-------- Available data --------

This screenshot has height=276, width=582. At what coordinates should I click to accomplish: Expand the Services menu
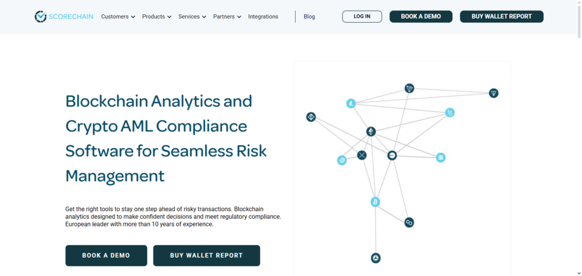tap(192, 17)
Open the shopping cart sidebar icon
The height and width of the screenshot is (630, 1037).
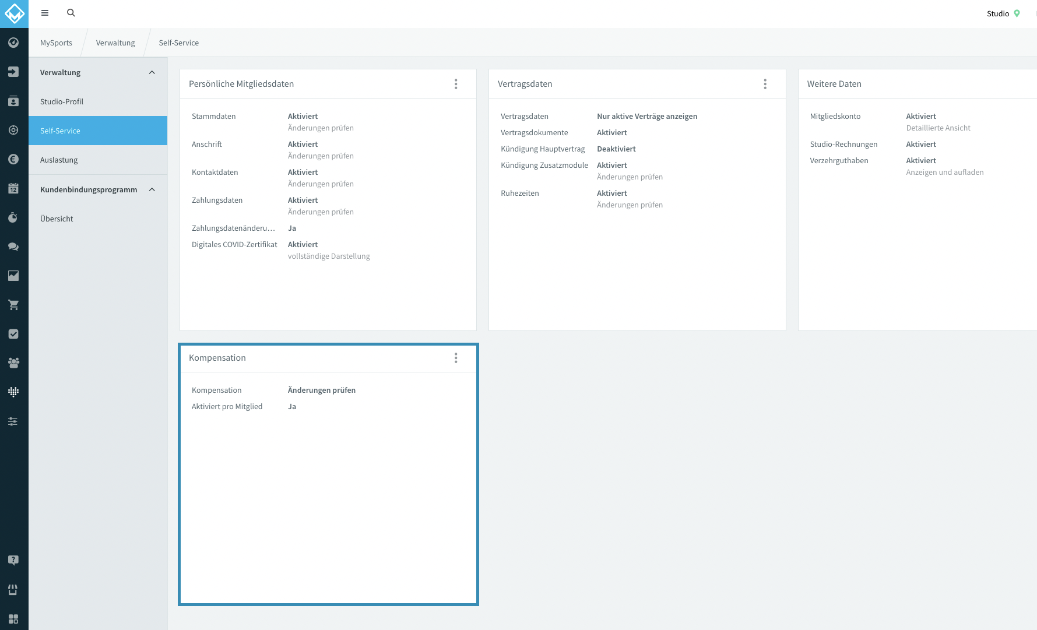coord(13,305)
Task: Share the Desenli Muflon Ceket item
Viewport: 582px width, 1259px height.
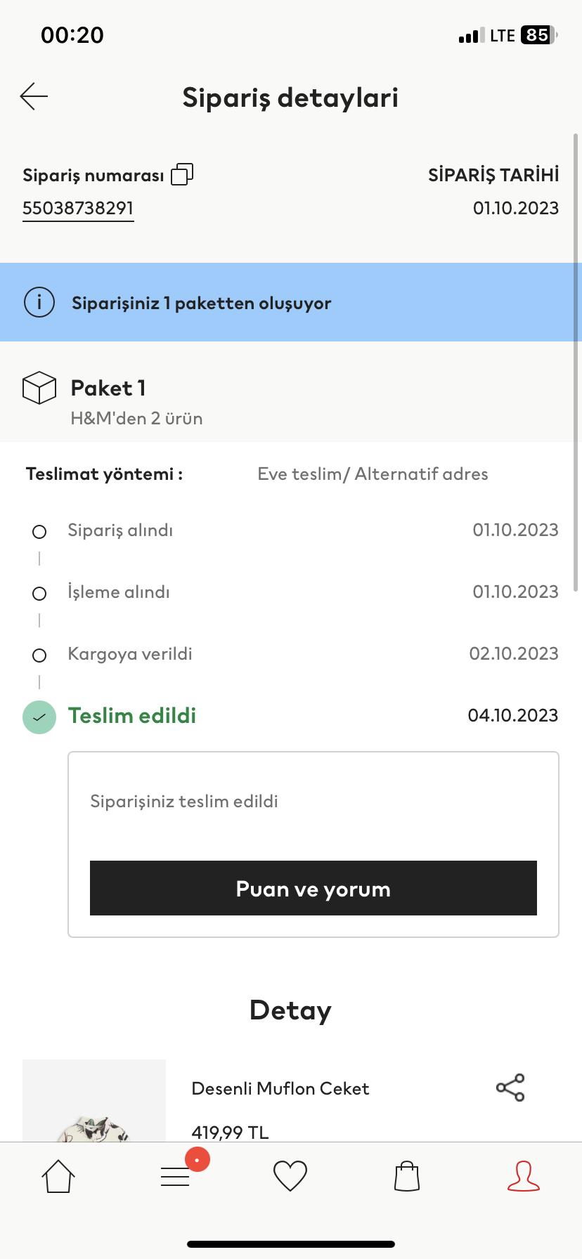Action: pyautogui.click(x=510, y=1088)
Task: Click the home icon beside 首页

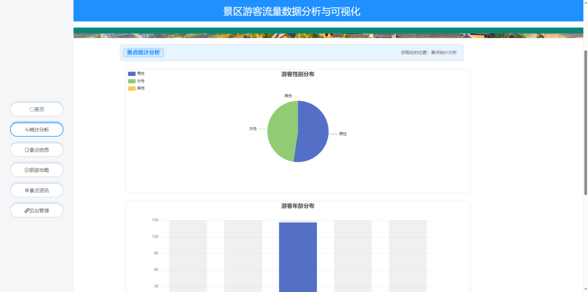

--------

§ Problem statement
What you return should be all of the material above, exactly, and none of its pictures.

§ Problem solution
This screenshot has height=276, width=582. At what coordinates should I click to accomplish: Expand the Services menu
tap(192, 17)
Open the shopping cart sidebar icon
The height and width of the screenshot is (630, 1037).
coord(13,305)
Task: Share the Desenli Muflon Ceket item
Viewport: 582px width, 1259px height.
Action: pyautogui.click(x=510, y=1088)
Task: Click the home icon beside 首页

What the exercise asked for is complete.